STORED DATA.
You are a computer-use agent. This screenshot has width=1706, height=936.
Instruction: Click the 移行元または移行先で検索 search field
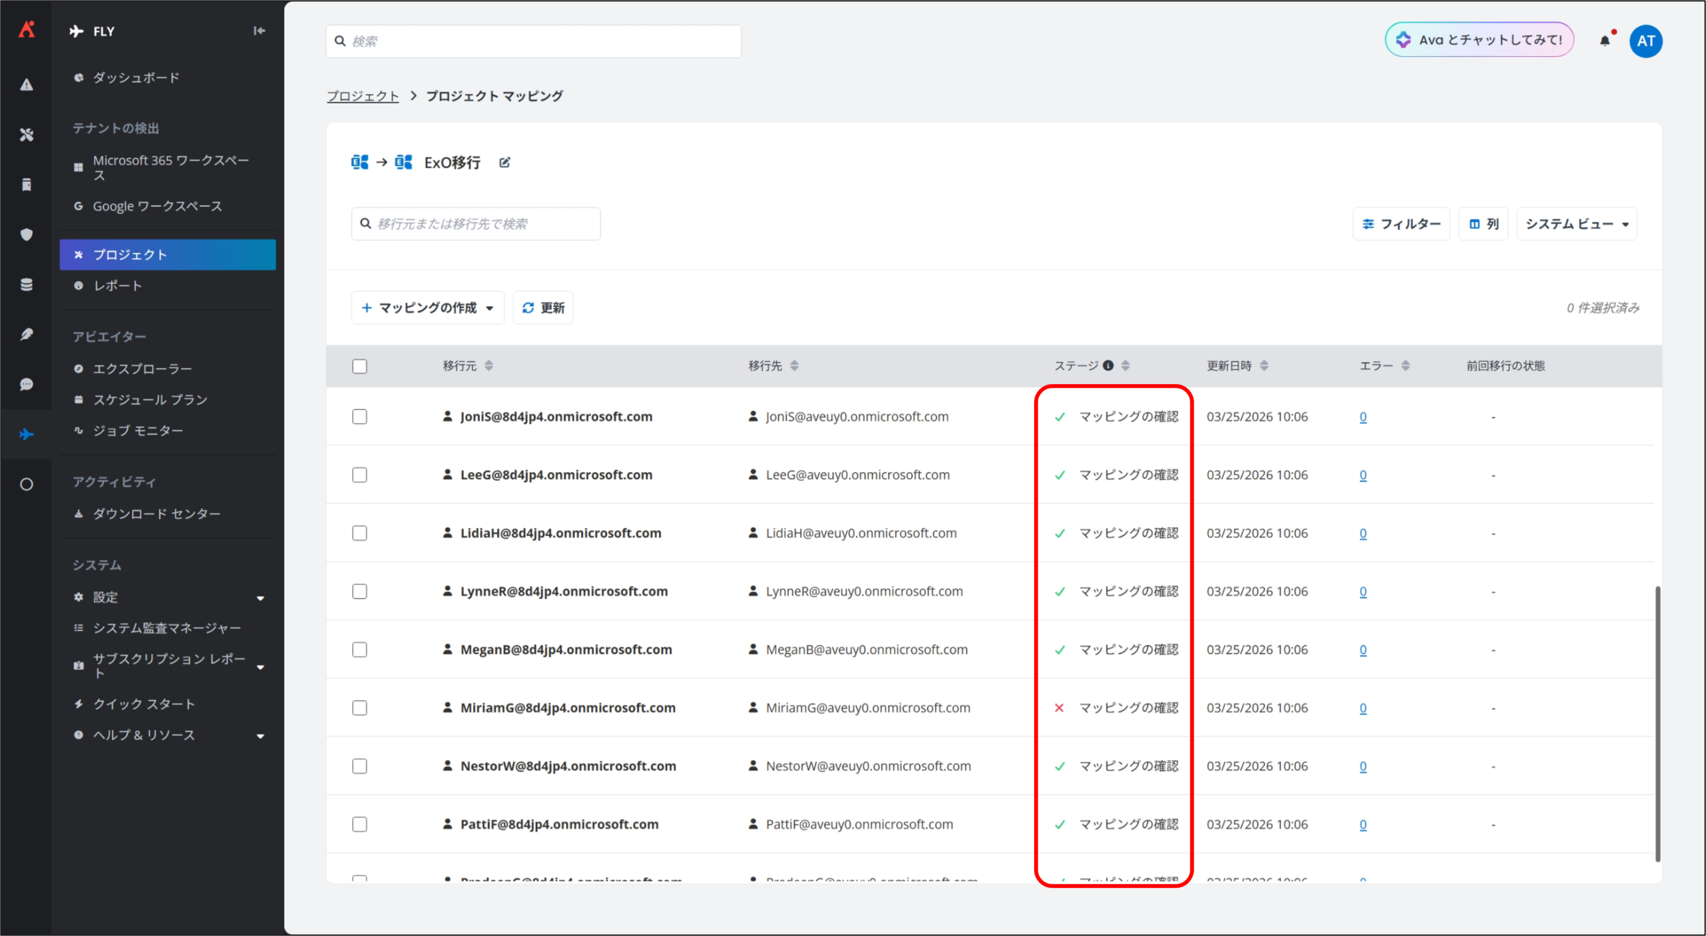(476, 224)
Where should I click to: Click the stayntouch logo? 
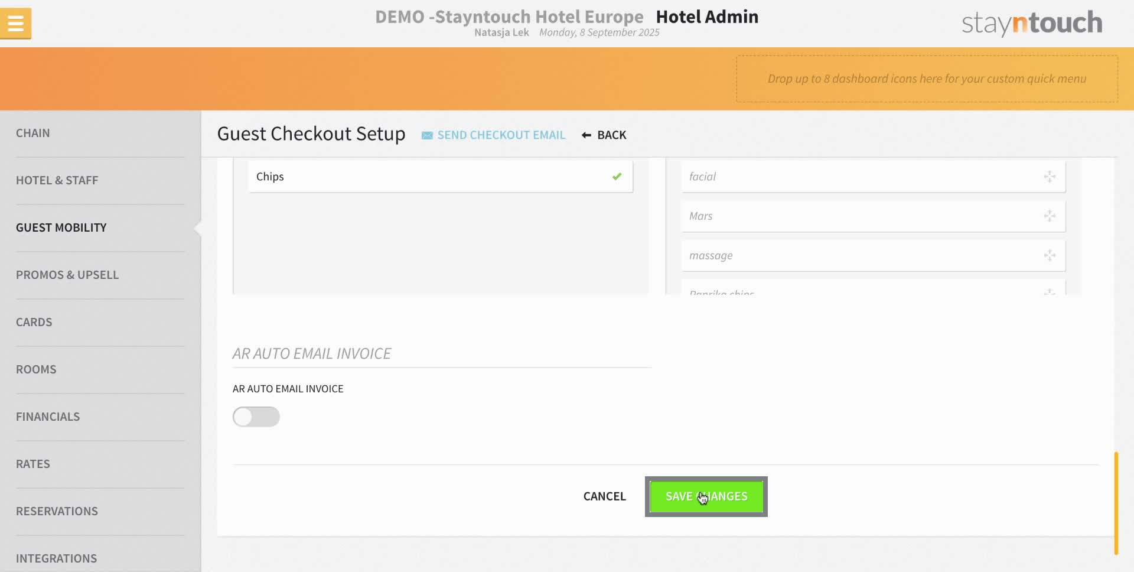pyautogui.click(x=1031, y=23)
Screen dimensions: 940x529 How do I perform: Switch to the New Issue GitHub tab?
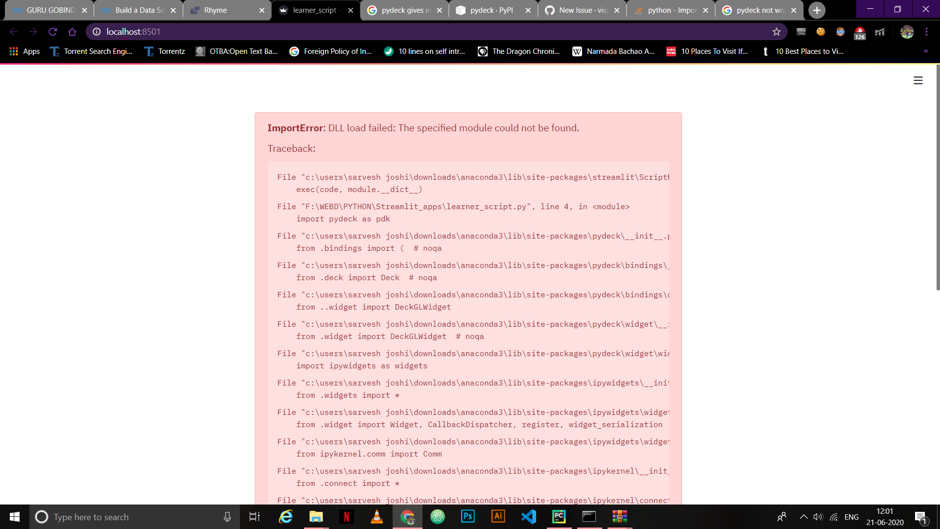click(x=583, y=10)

REQUIRED WORK. Please repeat every record above exactly, leaving the pictures out.

WRITTEN SOLUTION.
You are a computer-use agent. This screenshot has width=1706, height=936.
Instruction: Click the 移行元または移行先で検索 search field
(476, 224)
Where should I click to: Click the stayntouch logo? 
pyautogui.click(x=1031, y=23)
Screen dimensions: 940x529 How do I perform: Switch to the New Issue GitHub tab?
click(x=583, y=10)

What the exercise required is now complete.